La prévention entre dans les cabinets médicaux
La Société de pathologie infectieuse de langue française (SPILF) et la Société française de lutte contre le sida (SFLS) ont remis le 7 avril 2009 un rapport intitulé « Consensus formalisé : Prise en charge de l’infection par le VIH en médecine générale et en médecine de ville ».

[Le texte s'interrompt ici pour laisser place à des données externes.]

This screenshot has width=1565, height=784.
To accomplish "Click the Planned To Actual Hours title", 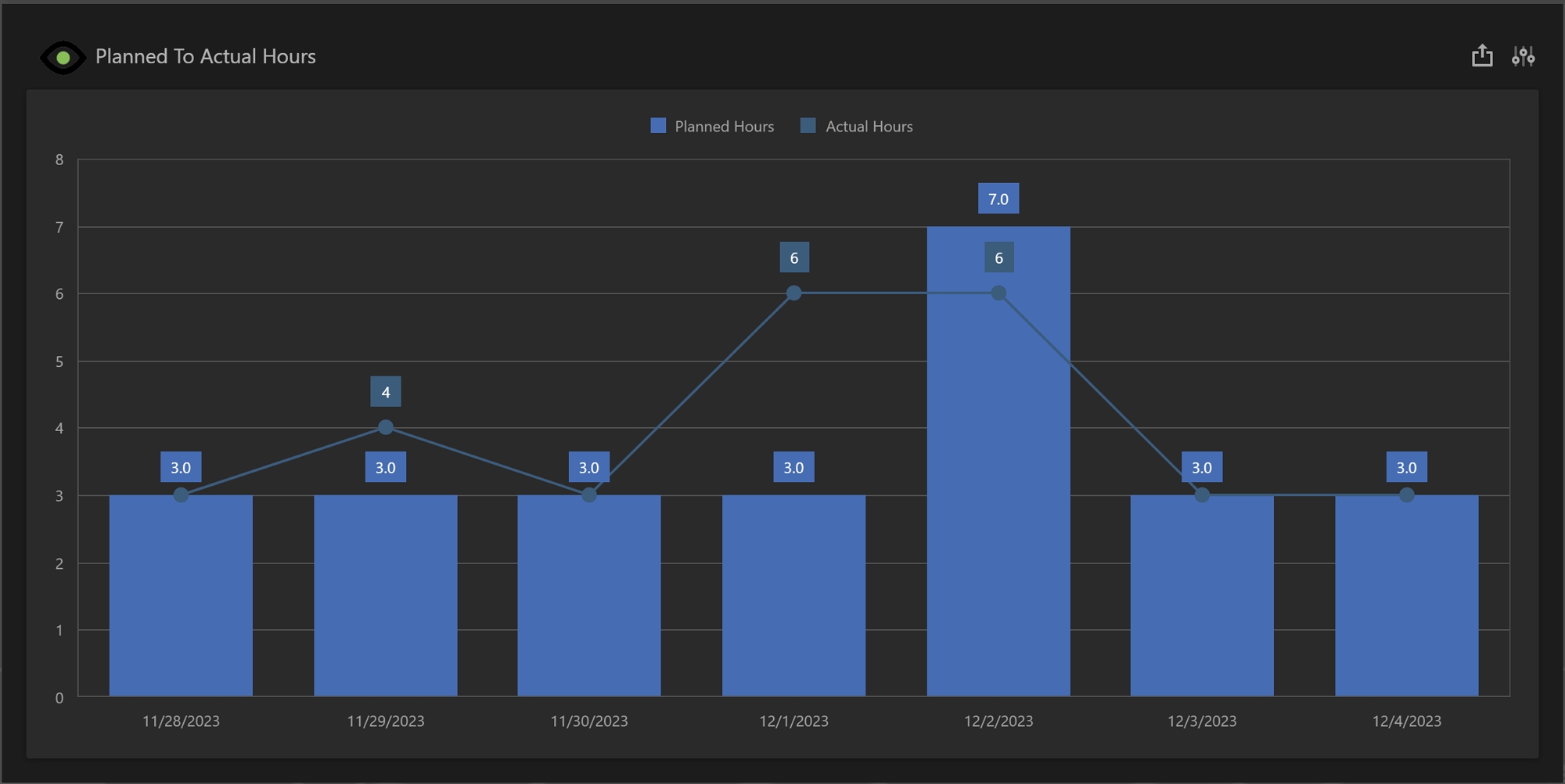I will pos(206,56).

On y trouve un certains nombres de recommandations professionnelles, et notamment du point de vue de « l’information et de la prévention en matière de risque de transmission du VIH par voie sexuelle » (p.80). Rien de bien étonnant, sauf qu’on y parle de réduction des risques sexuels (« prévention de 2e intention », page 83), de prévention gaie (page 86) et de prévention positive (page 87) : retrait avant éjaculation, absence de lésions buccales, niveau de la charge virale, « pratiques sexuelles à moindre risque » (séroadaptation) et sérochoix… Bref, une approche pragmatique, qui nécessite « une bonne connaissance du patient, une relation de confiance, une écoute empathique, de l’attention, du temps, et l’absence de jugement ». Car dans la population homosexuelle, « une prévention basée sur la seule promotion de l’utilisation du préservatif en toutes circonstances ne suffit pas ». Et parce que « chez les personnes infectées par le VIH, des difficultés peuvent apparaître dans l’utilisation du préservatif au long cours ».